> PAGE TEXT:
[Begin]

There are two different types of changes. Bug fixes and changes that do not affect the API and bug fixes and changes that may affect the API. These are documented in separate tables.

Fixed Bugs and Changes in Vortex OpenSplice 6.11.x

Vortex OpenSplice 6.11.0

Report ID.Description
OSPL-13920 / 00020795Node.js DCPS : Errors when importing IDL for topics using typedef references

In Node.js DCPS, an importIDL api is provided to import topic types defined in IDL. The importIDL api generates xml using idlpp, then processes the xml. If the IDL included typedef references to other typedef references, the end user would see errors. The processing of the idlpp generated xml did not handle typedef references to other typedefs.

Solution: The OSPL Node.js DCPS code has been fixed to handle the cases where topics defined in IDL include typedef references to other typedefs.
OSPL-13943 / 20692Durability alignment is not consistent among several nodes when using a REPLACE policy.

When the durability service performs a REPLACE alignment policy the corresponding instances based on the timestamp of the alignment are first wiped from the transient store before the aligned samples are injected. When in the meantime a dispose of a DCPSPublication corresponding to some of the aligned data is handled by the spliced daemon then it may occur that these instances are placed on a purge list before the aligned samples are injected. In this case the injection of the samples will incorrectly not remove these instances from the purge list.

Solution: An instance is always removed from the empty purge list when a sample is injected and the instance becomes not empty.
OSPL-13909 Durability should wait for the presents of remote durability protocol readers when using ddsi.

[End]

> MATERIAL:

[Begin]

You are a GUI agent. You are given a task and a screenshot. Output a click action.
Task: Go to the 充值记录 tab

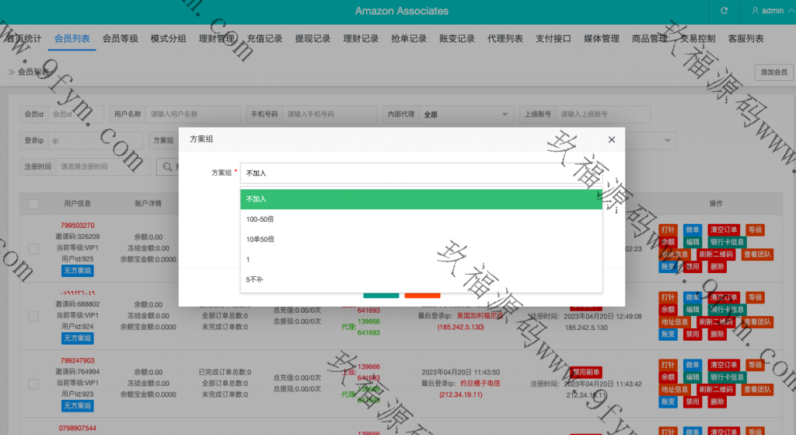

[End]

> WHAT IS ASKED: Reproduce the passage of the OpenSplice release notes above between "OSPL-13943 / 20692Durability" and "becomes not empty.", inclusive.

> ANSWER TO THE TASK:
OSPL-13943 / 20692Durability alignment is not consistent among several nodes when using a REPLACE policy.

When the durability service performs a REPLACE alignment policy the corresponding instances based on the timestamp of the alignment are first wiped from the transient store before the aligned samples are injected. When in the meantime a dispose of a DCPSPublication corresponding to some of the aligned data is handled by the spliced daemon then it may occur that these instances are placed on a purge list before the aligned samples are injected. In this case the injection of the samples will incorrectly not remove these instances from the purge list.

Solution: An instance is always removed from the empty purge list when a sample is injected and the instance becomes not empty.